WHAT IS EXPECTED: Your answer should consist of every line from the records that holds the string "logo".

Extracted data entries:

>>>

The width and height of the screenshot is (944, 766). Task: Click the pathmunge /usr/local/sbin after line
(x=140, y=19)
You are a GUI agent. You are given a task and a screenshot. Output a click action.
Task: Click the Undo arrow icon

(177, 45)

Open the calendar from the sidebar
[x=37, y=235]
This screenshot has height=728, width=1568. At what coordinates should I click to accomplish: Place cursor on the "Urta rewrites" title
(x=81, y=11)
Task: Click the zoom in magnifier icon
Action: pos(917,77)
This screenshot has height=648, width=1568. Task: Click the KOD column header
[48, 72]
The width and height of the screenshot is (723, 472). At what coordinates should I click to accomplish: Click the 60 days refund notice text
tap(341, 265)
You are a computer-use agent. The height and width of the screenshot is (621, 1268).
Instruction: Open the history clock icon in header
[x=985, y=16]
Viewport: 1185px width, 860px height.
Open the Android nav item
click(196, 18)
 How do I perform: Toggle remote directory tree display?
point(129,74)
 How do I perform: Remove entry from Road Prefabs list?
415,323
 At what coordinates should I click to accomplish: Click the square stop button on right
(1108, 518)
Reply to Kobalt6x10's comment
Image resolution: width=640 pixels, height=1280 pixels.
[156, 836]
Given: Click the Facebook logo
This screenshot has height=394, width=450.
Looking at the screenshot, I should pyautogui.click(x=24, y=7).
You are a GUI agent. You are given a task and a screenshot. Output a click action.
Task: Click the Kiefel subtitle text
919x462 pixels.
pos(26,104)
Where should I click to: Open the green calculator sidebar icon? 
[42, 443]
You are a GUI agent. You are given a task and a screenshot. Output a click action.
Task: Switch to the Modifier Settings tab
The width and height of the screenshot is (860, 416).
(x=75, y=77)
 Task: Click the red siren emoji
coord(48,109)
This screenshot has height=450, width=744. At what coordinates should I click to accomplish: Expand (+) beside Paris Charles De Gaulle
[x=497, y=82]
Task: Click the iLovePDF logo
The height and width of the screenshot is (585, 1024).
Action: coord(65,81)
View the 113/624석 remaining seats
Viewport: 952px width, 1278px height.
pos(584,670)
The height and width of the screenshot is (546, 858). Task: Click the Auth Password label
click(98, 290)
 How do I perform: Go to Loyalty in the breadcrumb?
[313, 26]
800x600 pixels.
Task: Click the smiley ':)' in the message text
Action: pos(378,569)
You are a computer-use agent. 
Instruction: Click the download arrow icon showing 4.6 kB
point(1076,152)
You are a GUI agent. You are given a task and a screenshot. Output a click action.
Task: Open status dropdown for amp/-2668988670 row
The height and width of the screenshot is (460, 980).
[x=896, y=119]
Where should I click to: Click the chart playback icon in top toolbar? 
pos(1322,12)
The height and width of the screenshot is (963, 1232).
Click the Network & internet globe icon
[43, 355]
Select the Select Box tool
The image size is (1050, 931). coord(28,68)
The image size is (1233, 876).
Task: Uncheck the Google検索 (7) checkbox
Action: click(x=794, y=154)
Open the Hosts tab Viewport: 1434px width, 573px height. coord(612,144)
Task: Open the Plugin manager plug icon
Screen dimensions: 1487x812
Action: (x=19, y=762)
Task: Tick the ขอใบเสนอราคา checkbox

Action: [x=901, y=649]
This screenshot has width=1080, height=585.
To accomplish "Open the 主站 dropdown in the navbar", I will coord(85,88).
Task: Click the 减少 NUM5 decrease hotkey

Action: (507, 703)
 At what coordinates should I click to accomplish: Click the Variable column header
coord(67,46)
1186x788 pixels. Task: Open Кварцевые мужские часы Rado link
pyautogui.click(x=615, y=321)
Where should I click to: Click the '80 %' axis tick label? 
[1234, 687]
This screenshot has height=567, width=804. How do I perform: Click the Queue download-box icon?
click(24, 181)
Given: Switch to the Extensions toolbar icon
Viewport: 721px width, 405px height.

<<<

SOLVED PROBLEM:
Given: Click the Facebook logo
Task: Click the iLovePDF logo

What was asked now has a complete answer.